A telomere.
Coca-Cola could be killing you. That's according to a team of UCSF researchers, who have found evidence that regular consumption of sugary sodas is associated with a shortened life span. In the medical field, this would be known as a bad thing. Technically speaking.
The group tracked a sample of 5,309 adults in the United States, aged 20 to 65 years, asking them to count their beverage consumption and comparing that data with the length of individuals' telomeres, a chromosomal sequence that mirrors the body's aging. The shorter the telomeres, the shorter one's lifespan and the greater one's chances of developing chronic diseases. Those people who had consumed a 20-ounce sugared soda daily (which 21% of the study's participants did) were found to have aged an additional 4.6 biological years over those who did not. That effect was found independent of sugar-sweetened soda's effects on obesity. The study found no association between aging and the consumption of artificially sweetened sodas or non-carbonated beverages like fruit juice.
“Regular consumption of sugar-sweetened sodas might influence disease development, not only by straining the body’s metabolic control of sugars, but also through accelerated cellular aging of tissues,” said Elissa Epel, the study's lead author, in a statement. The study used telomere length data that had been collected by the laboratory of Elizabeth Blackburn, who won the Nobel Prize in Medicine in 2009 for her work on aging.
Efforts to tax sodas and other sugary beverages to reduce consumption are on the ballots this November in San Francisco and Berkeley. We can't imagine the study will come up at all during debates about those. Nope, not a chance.

▶ _TASKS AND EXERCISES_
A - In the article on sodas and aging, condense the paragraph that begins "The group tracked a sample" into a short bulleted list that keeps its main facts.
B - From the article on sodas and aging, write out the passage starting with "Coca-Cola could be" and going on through "thing. Technically speaking.".

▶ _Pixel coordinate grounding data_
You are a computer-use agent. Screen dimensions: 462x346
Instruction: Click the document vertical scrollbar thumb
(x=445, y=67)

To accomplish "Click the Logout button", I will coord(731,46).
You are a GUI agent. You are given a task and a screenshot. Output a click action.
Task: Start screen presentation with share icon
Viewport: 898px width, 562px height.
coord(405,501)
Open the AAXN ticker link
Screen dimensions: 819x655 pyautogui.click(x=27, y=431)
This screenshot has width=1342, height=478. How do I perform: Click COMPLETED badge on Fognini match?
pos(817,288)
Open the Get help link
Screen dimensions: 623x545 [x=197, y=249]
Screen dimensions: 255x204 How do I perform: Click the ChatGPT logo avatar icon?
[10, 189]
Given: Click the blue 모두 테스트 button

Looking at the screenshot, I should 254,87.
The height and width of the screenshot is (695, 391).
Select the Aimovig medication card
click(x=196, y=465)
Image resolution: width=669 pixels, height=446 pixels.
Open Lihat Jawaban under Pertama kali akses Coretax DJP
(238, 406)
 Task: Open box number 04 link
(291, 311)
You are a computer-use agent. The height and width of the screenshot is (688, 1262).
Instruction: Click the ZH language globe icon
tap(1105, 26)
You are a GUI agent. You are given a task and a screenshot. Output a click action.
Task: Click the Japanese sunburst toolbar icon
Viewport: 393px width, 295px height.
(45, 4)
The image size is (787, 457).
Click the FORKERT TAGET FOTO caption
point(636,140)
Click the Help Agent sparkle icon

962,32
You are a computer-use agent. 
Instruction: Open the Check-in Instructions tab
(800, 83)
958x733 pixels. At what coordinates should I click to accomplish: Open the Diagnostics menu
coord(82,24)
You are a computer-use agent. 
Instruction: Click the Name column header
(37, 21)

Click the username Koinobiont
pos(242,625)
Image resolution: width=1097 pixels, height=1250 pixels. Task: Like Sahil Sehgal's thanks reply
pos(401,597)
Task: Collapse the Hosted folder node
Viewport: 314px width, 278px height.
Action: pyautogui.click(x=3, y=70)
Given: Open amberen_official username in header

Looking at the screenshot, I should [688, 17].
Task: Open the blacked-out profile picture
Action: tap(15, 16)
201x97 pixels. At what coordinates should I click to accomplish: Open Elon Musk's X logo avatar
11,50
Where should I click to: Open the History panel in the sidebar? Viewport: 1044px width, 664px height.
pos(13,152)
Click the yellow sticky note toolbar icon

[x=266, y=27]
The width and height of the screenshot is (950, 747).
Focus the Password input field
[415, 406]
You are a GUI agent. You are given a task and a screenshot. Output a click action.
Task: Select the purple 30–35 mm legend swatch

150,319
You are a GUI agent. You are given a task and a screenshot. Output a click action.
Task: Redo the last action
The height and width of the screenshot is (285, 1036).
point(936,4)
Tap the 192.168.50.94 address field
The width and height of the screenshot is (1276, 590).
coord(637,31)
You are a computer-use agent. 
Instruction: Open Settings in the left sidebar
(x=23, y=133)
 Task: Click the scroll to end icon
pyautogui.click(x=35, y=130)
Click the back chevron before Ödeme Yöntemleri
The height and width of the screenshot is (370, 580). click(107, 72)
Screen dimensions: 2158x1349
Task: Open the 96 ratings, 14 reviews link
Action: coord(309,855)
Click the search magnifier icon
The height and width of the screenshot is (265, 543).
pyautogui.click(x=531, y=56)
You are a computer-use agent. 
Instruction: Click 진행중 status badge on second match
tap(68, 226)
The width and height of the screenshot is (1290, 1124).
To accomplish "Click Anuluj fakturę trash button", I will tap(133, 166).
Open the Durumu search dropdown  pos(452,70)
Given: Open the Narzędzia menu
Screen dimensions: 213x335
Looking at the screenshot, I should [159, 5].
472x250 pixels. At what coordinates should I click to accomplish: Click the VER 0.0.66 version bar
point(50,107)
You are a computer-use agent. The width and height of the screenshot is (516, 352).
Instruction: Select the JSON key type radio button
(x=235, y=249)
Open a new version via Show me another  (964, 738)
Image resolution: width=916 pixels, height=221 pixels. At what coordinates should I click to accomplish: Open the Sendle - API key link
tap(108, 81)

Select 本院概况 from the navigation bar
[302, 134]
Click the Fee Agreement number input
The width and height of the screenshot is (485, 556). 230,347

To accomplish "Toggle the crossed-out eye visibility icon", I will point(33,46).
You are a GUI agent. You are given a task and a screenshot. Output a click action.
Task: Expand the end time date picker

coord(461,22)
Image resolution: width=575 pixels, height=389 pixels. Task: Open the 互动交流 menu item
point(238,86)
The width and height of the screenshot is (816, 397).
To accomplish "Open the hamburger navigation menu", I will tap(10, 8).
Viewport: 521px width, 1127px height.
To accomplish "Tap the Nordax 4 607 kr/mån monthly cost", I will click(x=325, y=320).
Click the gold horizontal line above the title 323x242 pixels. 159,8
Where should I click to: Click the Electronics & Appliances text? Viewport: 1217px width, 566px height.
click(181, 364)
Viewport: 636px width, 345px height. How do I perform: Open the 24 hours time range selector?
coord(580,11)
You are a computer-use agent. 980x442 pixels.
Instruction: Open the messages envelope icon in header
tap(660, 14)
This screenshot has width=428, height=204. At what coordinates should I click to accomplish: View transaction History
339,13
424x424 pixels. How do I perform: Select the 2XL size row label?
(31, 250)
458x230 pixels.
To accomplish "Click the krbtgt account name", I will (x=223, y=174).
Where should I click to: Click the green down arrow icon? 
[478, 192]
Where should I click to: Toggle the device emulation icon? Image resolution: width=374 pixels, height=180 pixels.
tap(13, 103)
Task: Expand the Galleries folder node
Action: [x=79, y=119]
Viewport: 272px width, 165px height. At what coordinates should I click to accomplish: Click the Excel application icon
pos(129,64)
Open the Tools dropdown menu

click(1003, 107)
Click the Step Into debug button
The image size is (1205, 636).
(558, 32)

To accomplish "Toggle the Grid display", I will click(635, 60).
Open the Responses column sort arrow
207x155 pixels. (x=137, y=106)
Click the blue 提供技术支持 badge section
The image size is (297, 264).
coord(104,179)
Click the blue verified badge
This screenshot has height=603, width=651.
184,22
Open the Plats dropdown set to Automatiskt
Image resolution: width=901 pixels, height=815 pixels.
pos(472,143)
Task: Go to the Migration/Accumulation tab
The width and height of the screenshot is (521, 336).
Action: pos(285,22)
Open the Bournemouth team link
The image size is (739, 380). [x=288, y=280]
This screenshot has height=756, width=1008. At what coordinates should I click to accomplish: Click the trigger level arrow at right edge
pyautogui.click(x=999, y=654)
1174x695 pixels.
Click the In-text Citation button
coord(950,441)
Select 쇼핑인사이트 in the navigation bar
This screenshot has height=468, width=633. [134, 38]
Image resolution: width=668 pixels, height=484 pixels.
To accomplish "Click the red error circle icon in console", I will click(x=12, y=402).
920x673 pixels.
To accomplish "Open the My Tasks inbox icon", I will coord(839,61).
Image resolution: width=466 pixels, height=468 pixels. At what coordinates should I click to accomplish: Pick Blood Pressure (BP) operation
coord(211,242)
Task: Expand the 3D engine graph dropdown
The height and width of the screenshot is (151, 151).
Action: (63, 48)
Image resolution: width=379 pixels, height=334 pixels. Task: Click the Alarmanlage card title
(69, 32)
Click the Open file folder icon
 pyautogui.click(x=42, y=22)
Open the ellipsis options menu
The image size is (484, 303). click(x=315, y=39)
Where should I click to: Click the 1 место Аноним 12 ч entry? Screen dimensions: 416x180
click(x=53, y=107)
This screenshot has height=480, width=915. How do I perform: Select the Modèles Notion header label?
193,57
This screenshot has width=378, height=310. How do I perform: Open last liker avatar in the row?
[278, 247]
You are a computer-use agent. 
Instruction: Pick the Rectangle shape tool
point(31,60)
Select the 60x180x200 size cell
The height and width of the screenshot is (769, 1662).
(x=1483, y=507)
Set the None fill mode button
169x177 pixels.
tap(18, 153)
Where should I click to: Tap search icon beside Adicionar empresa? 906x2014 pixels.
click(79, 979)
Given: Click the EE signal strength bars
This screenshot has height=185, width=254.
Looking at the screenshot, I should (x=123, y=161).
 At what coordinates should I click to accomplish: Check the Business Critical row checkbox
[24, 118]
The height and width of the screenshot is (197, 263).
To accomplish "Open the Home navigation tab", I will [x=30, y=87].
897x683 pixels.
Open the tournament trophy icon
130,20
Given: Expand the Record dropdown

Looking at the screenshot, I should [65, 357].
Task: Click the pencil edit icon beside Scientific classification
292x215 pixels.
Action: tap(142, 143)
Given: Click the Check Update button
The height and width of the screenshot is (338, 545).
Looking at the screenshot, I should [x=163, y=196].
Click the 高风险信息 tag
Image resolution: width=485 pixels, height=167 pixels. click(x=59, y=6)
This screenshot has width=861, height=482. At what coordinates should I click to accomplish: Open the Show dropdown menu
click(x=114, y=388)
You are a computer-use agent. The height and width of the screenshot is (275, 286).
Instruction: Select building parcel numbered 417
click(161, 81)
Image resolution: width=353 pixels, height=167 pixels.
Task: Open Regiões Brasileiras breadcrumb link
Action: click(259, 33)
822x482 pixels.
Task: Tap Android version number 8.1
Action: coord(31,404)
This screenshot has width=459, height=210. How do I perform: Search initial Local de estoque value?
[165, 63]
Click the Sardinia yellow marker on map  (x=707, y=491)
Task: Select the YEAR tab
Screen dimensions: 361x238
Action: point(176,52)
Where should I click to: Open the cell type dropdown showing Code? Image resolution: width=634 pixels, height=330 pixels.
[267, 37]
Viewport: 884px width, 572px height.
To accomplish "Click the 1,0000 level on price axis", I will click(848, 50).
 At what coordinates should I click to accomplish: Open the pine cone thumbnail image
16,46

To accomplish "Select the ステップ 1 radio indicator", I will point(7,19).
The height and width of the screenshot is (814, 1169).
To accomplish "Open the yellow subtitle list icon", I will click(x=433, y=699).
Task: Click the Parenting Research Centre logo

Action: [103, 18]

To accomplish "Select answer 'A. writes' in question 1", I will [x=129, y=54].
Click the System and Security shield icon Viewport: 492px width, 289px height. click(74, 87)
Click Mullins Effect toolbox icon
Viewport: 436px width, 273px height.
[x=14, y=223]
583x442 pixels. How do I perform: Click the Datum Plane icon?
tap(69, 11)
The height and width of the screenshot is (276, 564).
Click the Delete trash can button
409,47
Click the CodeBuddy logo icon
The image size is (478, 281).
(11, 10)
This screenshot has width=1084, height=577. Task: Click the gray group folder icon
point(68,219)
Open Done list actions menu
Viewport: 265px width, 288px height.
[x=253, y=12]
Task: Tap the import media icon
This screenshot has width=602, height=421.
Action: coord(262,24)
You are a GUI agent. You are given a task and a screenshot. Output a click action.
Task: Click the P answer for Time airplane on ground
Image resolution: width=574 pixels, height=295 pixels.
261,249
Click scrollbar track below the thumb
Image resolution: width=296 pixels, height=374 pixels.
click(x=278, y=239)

▶ _RESPONSES TO THE TASKS_
A -
- The researchers tracked 5,309 U.S. adults aged 20 to 65, recording their beverage consumption and comparing it with the length of their telomeres, a chromosomal sequence that mirrors the body's aging.
- Shorter telomeres mean a shorter lifespan and greater chances of developing chronic diseases.
- People who drank a 20-ounce sugared soda daily (21% of participants) had aged an additional 4.6 biological years compared with those who did not.
- This effect was independent of sugared soda's effects on obesity.
- No association with aging was found for artificially sweetened sodas or for non-carbonated beverages like fruit juice.

B -
Coca-Cola could be killing you. That's according to a team of UCSF researchers, who have found evidence that regular consumption of sugary sodas is associated with a shortened life span. In the medical field, this would be known as a bad thing. Technically speaking.